When Dad and his friends played around, if I wasn't at baseball practice, I would find a place to listen. I picked up keyboard and guitar pretty early. I practiced whenever I had a chance. Kinda funny—you hear about kids wanting to bolt music lessons so they could play outside. I was the opposite.

A couple of years ago I even started a band with three guys I know at school. We call ourselves Four. Dad was okay with it as long as it didn't interfere with you-know-what. We do covers of pop stuff, and we've actually played at a few school dances and some parties.

But baseball was fun too. I thought my brothers were heroes, and I always expected to play for the Roadrunners. When I was old enough and realized Dad was right about my talent, I was happy in a kind of unthinking way. And I loved that Dad was happy about me.

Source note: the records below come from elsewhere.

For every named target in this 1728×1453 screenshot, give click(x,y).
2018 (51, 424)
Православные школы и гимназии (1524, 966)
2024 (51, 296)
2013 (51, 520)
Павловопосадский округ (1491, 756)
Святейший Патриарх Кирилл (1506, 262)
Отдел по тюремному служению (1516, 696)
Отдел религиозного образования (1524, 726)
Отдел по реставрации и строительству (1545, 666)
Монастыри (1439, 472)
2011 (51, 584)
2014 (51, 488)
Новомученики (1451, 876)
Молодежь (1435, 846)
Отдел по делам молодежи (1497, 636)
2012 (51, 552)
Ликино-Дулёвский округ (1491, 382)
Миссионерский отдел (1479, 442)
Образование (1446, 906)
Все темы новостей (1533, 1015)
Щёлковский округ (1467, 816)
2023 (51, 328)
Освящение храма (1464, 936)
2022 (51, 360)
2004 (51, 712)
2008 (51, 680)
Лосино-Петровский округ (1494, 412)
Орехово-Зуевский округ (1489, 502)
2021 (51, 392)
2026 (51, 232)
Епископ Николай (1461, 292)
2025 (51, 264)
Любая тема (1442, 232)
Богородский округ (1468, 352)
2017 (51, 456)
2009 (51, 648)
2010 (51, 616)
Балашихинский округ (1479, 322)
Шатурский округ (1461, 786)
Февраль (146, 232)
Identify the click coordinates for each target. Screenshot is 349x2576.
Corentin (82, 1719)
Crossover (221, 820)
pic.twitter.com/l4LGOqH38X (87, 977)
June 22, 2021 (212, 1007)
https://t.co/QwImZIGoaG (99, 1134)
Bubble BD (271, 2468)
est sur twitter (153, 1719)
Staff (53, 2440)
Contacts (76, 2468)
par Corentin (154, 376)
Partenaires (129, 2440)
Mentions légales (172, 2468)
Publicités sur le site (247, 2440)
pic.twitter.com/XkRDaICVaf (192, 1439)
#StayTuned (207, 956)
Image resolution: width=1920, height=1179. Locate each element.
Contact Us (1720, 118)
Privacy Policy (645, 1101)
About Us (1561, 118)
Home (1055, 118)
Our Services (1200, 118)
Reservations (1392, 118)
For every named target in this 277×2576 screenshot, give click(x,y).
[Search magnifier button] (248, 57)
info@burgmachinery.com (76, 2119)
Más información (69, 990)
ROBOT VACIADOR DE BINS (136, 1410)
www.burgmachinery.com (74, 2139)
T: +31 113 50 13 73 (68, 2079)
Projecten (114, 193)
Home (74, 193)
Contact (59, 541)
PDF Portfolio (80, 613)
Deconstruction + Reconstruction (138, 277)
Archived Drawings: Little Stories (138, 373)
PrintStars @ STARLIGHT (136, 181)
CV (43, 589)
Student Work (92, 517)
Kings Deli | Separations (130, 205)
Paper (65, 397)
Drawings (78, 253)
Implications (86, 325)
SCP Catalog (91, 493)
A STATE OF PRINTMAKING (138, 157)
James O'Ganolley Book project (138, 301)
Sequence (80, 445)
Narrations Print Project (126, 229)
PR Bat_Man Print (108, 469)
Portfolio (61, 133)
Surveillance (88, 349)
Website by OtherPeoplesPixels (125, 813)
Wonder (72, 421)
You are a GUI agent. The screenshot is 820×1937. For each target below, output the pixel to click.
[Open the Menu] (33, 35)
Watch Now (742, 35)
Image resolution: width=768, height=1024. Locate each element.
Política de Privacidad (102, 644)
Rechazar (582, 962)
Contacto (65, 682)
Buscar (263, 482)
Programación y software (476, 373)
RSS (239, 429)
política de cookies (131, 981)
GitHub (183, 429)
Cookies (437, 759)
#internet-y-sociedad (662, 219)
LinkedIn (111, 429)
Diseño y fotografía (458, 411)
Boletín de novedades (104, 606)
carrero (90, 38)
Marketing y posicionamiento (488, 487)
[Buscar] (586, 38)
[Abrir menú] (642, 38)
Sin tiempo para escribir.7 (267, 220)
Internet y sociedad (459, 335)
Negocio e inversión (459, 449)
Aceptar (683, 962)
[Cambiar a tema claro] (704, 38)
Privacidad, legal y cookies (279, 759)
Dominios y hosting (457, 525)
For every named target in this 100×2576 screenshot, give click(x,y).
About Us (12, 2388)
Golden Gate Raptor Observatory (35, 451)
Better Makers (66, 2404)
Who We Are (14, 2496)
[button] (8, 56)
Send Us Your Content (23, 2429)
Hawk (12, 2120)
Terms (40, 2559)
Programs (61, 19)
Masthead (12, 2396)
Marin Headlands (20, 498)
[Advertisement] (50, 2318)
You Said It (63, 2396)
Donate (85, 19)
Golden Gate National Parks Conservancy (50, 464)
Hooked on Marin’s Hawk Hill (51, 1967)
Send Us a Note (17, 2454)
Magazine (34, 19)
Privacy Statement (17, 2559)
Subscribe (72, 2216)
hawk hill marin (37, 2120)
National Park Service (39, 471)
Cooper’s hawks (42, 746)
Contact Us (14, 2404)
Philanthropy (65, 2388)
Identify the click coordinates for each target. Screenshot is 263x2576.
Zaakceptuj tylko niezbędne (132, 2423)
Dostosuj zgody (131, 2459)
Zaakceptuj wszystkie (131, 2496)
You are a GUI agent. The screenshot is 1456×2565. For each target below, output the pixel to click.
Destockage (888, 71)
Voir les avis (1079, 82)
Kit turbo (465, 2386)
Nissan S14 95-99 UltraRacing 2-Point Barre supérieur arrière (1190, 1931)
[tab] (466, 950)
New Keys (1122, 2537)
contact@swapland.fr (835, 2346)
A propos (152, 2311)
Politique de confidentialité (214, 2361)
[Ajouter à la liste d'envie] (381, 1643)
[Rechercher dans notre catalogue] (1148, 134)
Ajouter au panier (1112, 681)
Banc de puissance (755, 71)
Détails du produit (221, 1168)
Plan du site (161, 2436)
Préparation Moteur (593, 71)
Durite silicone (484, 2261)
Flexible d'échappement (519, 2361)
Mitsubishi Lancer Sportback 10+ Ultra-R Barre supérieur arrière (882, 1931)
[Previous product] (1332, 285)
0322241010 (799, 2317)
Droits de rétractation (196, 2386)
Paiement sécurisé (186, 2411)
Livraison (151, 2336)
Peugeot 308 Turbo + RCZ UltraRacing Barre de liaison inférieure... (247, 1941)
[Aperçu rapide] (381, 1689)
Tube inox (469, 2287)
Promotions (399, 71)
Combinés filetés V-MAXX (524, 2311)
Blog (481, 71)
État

So when did it all change? It wasn't clear-cut. I guess baseball just lost the element of surprise, and that was something I valued. The closer I got to choosing baseball as a profession, the more I started to feel closed in. Trapped. Everyone I talked to seemed to be talking about my future in baseball, like it was all decided. But I didn't decide. Shouldn't it be my decision? Maybe it was like an arranged marriage, and I was starting to feel like a runaway groom.

I still play and work at playing, even though my teammates and coaches sometimes tell me I don't look too aggressive at the plate. “You've got a good eye, though.” Which means I walk a lot. Which means I score a lot. At shortstop—that's my position—I get recognized. Shortstop allows for most of the very limited creativity available in baseball. After the catcher, the shortstop is the playmaker.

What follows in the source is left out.